▶ Task brief
Search the listing below for the string "height" and show each line that contains it.

○ ○ ○ ○ ○

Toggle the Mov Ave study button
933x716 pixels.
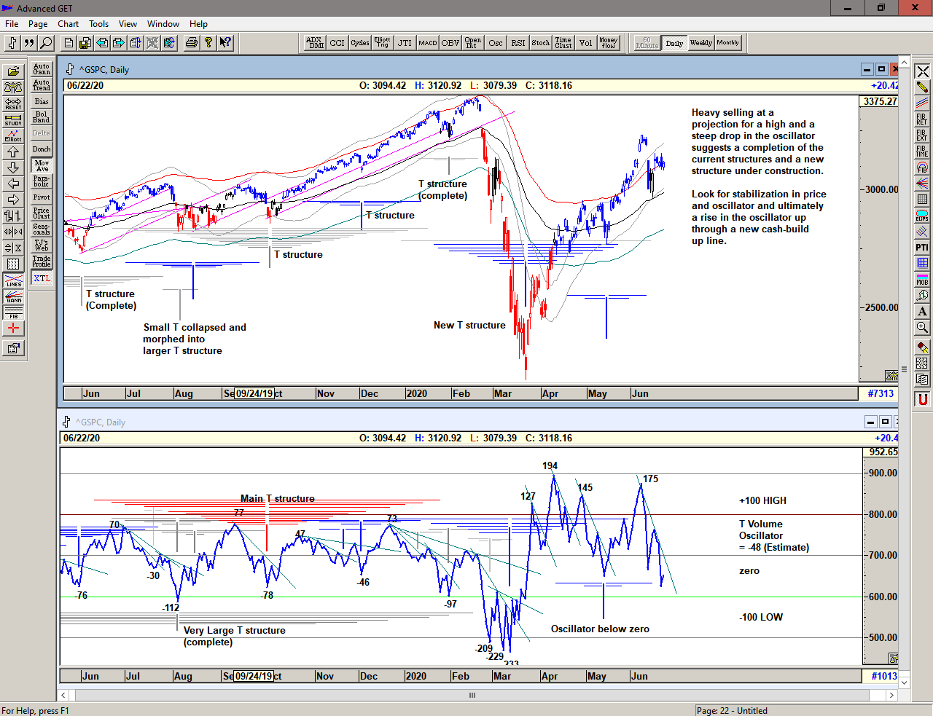pyautogui.click(x=42, y=165)
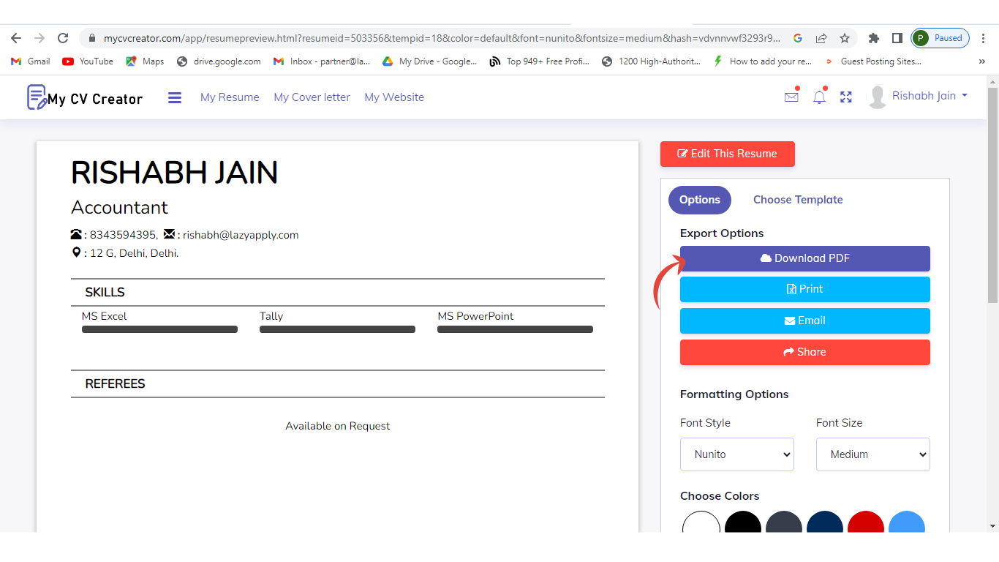Reload the page
Screen dimensions: 999x562
pyautogui.click(x=63, y=38)
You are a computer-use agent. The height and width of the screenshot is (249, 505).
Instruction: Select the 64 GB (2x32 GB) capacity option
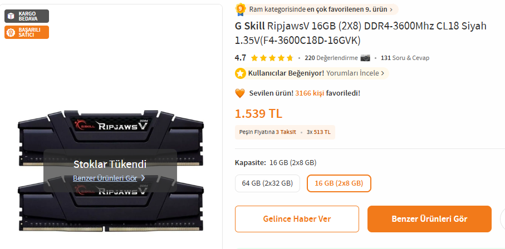tap(267, 183)
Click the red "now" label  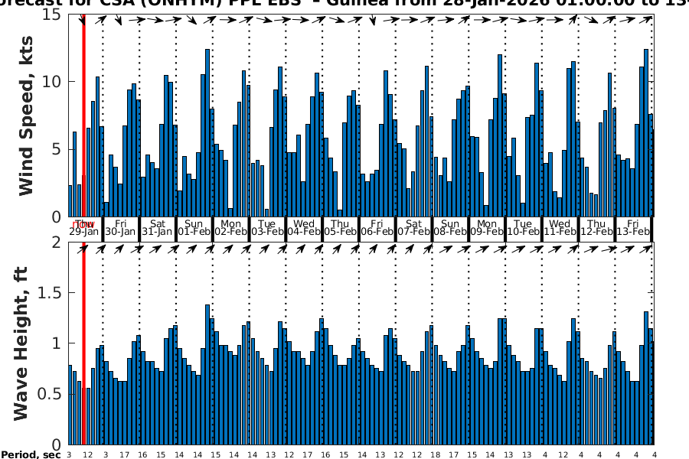tap(83, 223)
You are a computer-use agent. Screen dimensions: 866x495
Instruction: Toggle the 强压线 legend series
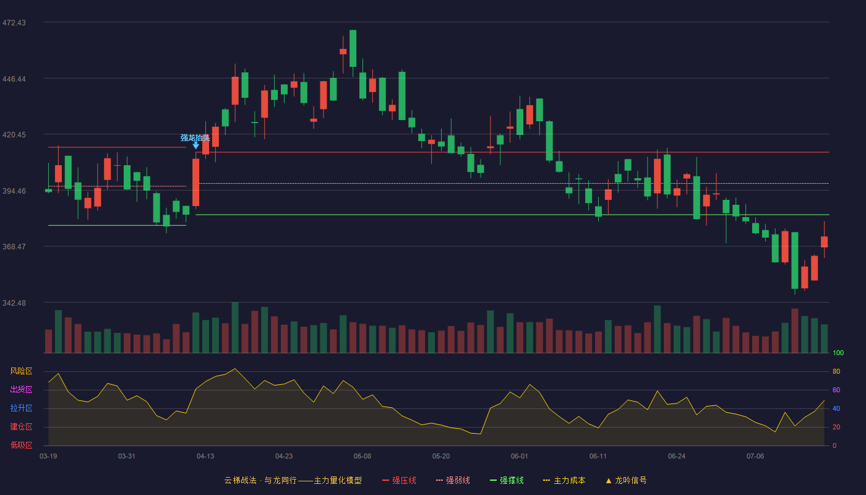(404, 481)
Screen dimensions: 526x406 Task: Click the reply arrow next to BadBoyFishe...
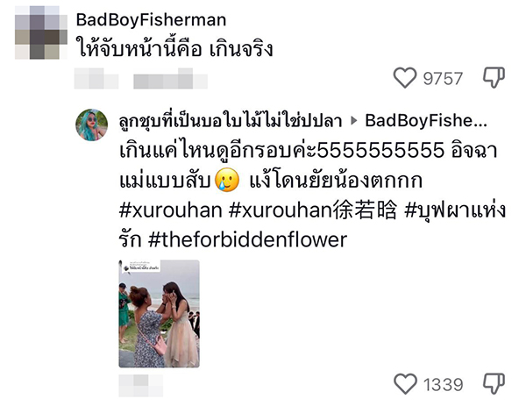pyautogui.click(x=353, y=121)
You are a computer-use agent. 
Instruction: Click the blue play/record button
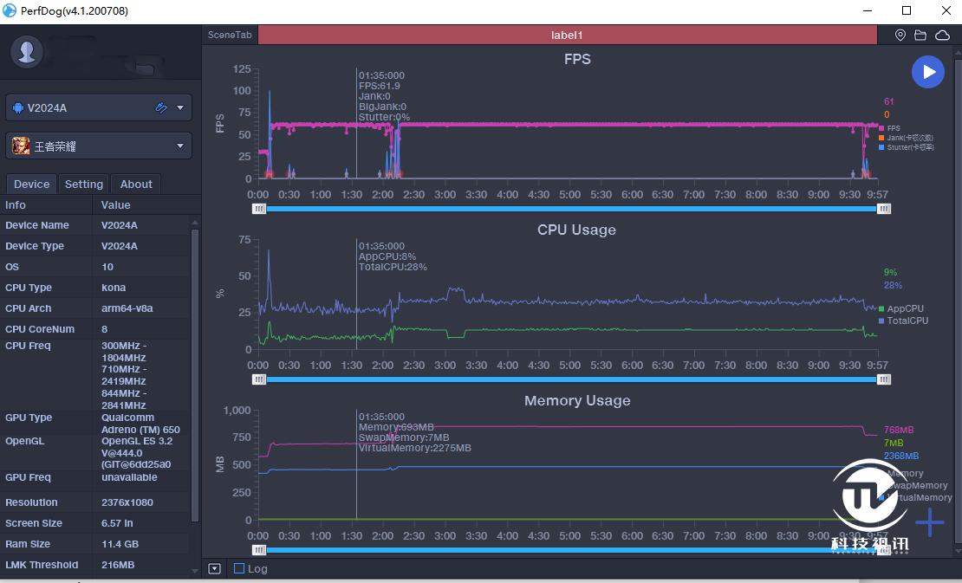(x=928, y=72)
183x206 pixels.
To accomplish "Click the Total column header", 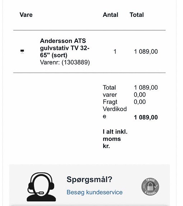I will [x=137, y=15].
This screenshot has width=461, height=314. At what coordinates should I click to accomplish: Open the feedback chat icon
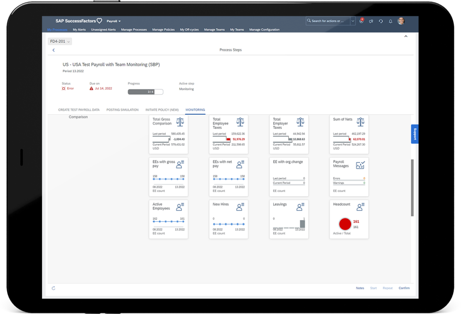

○ ○ ○ ○ ○

▶ Output below
You are a computer-use agent. The height and width of the screenshot is (249, 505).
This screenshot has width=461, height=314. At what coordinates should I click to accomplish: Open the feedback chat icon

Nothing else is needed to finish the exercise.